Here are some matters that require discussion:
- Should we keep backwards compability with old introduction and rendezvous points?
Currently, proposal 224 actually tries to maintain backwards compatbility but at the cost of complicating the design. Specifically, to achieve backwards compatibility we need at least the following functionality:
- Hidden services need to generate and publish an extra encryption key for each legacy introduction point (legacy enc-key). - Hidden services need a new cell subtype to register themselves to legacy introduction points (LEGACY_EST_INTRO). - Clients need a new cell to introduce themselves through legacy introduction points (LEGACY-INTRODUCE1)

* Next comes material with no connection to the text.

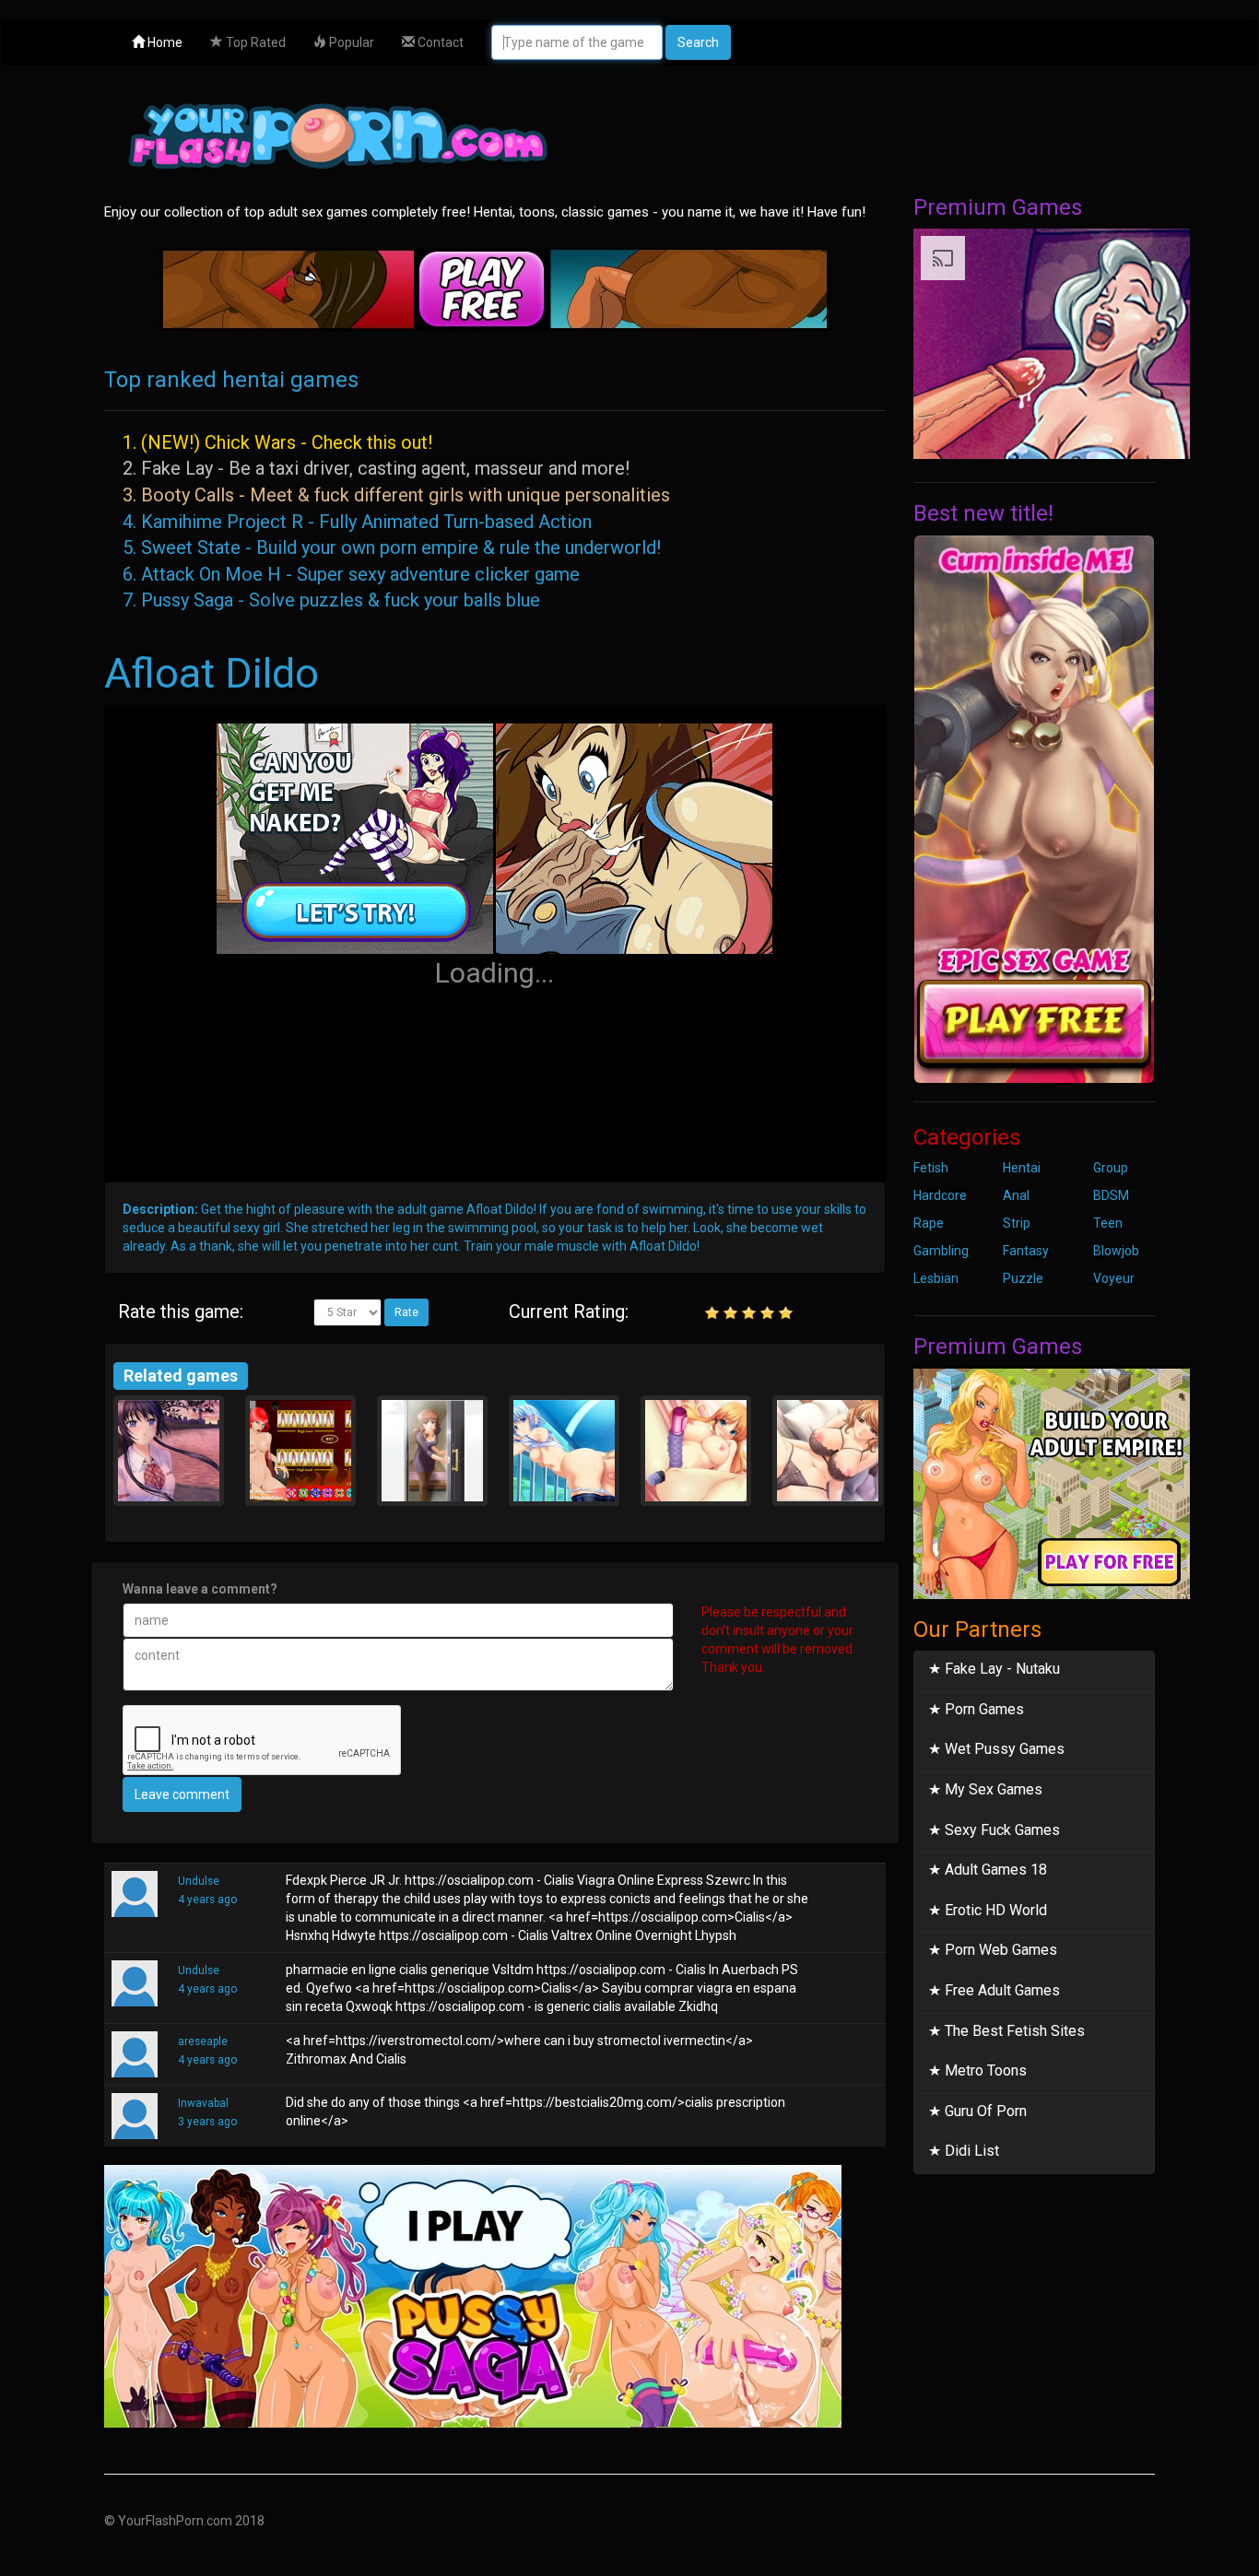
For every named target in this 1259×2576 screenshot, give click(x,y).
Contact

The above features are not extremely hard to implement, but because of their hacky backwards-compatible nature they do complicate the protocol and the code. Also, at some point when the network has upgraded we will have to rip this code off our codebase, otherwise it will just rot there. Also also, we will have to write non-trivial chutney tests to ensure the correctness of the backwards compatibility logic.
Alternatively, we could choose to completely drop backwards compatibility with old introduction and rendezvous points. This means, that we will have to wait till a good part of the network has upgraded before we enable prop224 support for clients and services. This means that we will probably have to wait a whole release cycle (till the relay-side prop224 code becomes stable; is that 6 months?) before we can globally enable the client/HS prop224 functionality (although we can use the network ourselves for testing prop224 till then).
Ok, I'm against backward compatibility but let's think about it for a minute in terms of how it affects the time frame of having 224 deployed and used.
Let's assume we drop it in this scenario. We would need to have the relay _and_ HSDir support by 0.2.9 (September-ish) and then client and service support by 0.2.10 or later. This means that cell and hsdir would need to be incredibly tested and we have very little room for mistakes (we can rely on minor release for some fixes though).
Looking at: https://metrics.torproject.org/versions.html?start=2015-01-01&end=2016-0...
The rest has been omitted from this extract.